Prof. Dr. Raute-Kreinsen war über viele Jahre eine der prägenden Persönlichkeiten in der Bielefelder Krankenhauslandschaft. Am 1. Januar 1987 trat sie ihren Dienst als Chefärztin des Instituts für Pathologie an den damaligen Städtischen Krankenanstalten an. Geboren wurde Prof. Raute-Kreinsen am 20. Juli 1944 im Schwarzwald. Sie absolvierte ihr Medizinstudium in Heidelberg und Mannheim und bereits als Assistenzärztin wusste sie, dass ihr beruflicher Schwerpunkt die Pathologie sein sollte. Als Pathologin müsse man in nahezu allen Bereichen der Medizin auf dem Laufenden sein und besonderen Wert legte sie auf den Austausch mit den Klinikärzten, um die Ergebnisse ihrer Analysen zu besprechen. In Gesprächen mit medizinischen Laien legte versuchte sie stets mit dem Vorurteil aufzuräumen, dass Pathologen überwiegend mit Verstorbenen zu tun hätten. Diese durch zahlreiche amerikanische Fernsehserien getriggerte Wahrnehmung der Öffentlichkeit ärgerte sie maßlos. Zu 99 Prozent untersuchten Patholog*innen das Gewebe lebender Menschen, hat sie in einem Pressegespräch einmal festgestellt.
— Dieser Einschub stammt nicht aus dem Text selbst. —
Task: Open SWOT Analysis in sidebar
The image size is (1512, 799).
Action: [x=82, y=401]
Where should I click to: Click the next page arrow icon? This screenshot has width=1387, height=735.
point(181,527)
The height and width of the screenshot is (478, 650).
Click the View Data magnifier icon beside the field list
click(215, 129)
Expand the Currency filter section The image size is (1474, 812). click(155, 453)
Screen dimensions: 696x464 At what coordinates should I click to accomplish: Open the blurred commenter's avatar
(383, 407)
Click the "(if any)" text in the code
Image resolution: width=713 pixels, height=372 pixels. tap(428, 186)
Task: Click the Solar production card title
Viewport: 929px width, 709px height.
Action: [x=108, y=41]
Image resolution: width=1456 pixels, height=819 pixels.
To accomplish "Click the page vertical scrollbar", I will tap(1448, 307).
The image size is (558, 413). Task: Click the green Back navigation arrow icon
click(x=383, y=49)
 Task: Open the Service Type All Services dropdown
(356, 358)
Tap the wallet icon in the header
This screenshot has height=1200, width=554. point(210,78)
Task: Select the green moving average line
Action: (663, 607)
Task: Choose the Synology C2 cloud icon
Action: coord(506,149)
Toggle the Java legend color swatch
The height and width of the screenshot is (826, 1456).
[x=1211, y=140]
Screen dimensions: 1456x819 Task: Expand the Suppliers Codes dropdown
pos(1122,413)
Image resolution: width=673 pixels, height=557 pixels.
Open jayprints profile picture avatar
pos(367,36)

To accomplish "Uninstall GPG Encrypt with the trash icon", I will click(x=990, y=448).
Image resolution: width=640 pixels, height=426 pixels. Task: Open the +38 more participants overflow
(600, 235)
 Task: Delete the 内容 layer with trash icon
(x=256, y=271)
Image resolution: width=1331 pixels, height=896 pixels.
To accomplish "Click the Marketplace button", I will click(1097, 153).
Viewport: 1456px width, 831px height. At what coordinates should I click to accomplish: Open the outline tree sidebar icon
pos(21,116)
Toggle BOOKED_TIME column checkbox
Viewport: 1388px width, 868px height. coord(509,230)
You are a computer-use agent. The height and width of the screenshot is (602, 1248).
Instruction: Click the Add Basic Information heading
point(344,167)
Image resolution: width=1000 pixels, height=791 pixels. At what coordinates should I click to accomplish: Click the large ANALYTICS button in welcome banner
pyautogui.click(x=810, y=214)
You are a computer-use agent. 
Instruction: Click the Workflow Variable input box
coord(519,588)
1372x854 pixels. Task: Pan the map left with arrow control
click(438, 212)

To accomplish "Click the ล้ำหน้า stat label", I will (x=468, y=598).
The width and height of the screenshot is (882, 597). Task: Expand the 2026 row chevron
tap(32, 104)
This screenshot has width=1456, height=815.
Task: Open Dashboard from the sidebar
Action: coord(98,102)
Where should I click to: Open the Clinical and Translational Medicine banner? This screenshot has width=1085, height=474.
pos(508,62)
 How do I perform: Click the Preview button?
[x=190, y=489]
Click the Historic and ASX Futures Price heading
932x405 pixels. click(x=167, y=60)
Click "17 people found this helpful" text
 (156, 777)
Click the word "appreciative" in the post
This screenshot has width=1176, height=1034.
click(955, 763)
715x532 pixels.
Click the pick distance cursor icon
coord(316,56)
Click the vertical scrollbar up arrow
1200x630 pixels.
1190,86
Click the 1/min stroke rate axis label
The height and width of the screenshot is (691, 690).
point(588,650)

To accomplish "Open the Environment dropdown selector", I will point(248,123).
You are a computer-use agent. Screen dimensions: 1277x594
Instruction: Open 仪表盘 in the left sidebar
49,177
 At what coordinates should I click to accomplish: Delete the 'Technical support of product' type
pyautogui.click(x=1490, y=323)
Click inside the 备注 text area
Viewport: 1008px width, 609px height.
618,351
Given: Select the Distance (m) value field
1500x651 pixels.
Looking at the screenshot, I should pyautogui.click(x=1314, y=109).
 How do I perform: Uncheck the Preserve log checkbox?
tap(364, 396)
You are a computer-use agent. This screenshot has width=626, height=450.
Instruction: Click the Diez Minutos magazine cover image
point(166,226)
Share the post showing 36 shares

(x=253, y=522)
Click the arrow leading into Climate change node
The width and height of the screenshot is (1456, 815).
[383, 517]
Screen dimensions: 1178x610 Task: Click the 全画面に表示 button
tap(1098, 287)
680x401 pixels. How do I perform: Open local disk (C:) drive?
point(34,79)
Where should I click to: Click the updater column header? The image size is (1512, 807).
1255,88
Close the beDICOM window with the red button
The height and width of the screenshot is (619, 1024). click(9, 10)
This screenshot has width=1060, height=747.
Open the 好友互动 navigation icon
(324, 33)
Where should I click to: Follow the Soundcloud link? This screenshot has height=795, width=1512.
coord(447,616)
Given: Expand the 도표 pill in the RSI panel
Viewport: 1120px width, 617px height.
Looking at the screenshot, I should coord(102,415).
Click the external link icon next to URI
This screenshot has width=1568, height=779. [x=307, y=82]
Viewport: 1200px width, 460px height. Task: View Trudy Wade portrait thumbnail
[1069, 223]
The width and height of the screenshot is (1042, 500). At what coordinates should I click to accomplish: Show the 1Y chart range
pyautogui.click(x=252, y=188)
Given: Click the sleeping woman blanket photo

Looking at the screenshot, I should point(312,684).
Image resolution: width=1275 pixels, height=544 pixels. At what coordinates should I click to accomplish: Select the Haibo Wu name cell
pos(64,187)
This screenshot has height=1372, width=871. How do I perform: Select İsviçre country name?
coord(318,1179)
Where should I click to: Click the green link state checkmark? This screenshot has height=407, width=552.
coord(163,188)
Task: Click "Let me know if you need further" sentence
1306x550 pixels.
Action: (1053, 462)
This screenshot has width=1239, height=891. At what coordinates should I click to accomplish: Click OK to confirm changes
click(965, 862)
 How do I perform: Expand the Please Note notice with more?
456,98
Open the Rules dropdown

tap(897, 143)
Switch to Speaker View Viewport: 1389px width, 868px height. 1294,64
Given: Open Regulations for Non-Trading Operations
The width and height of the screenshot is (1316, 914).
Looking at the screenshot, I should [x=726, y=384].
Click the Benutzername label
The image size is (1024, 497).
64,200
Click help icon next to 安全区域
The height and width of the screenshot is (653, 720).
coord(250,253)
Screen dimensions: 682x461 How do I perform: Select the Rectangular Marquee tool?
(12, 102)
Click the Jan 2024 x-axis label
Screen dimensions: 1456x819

Die Pathologie sei ein wesentlicher Partner für das Wohl der Patientinnen und Patienten.

 

Als Prof. Raute-Kreinsen 1987 am Klinikum ihre Tätigkeit aufnahm, fand die Arbeit der Pathologen in der Capella Hospitalis statt, in einem Seziersaal im Keller. Das ist heute längst nicht mehr der Fall. In ihrer Ägide am Klinikum Bielefeld hat sie aus der Pathologie ein hervorragend ausgestattetes Institut gemacht und ihrem Nachfolger PD Dr. Frank Brasch übergeben.  

Aus der Capella Hospitalis ist längst ein gut besuchter kultureller Veranstaltungsort geworden. Ohne das Engagement von Prof. Raut-Kreinsen wäre die Capella Hospitalis längst abgerissen. Aber mit ihrer hartnäckigen Art hat sie es geschafft, erhebliche Mittel für die Sanierung der Capella zu organisieren. Ein Verein trägt nun den Veranstaltungsort. Bielefeld verfügt nun Dank Prof. Raute-Kreinses Enagement also seit einigen Jahren über ein weiteres Kleinod für kleinere kulturelle Events.

Nicht unerwähnt bleiben darf Prof. Raute-Kreinsens Arbeit als Ärztliche Direktorin am Klinikum Bielefeld.  Sie war acht Jahre Sprecherin der Chefärzte am Klinikum und hat sich auch weit über die Standesinteressen für das Wohl des Klinikums Bielefeld eingesetzt. Frau Prof. Raute-Kreinsen war zudem von 1998 bis 2010 ärztliche Schulleiterin der MTA Schule am Klinikum Bielefeld Mitte.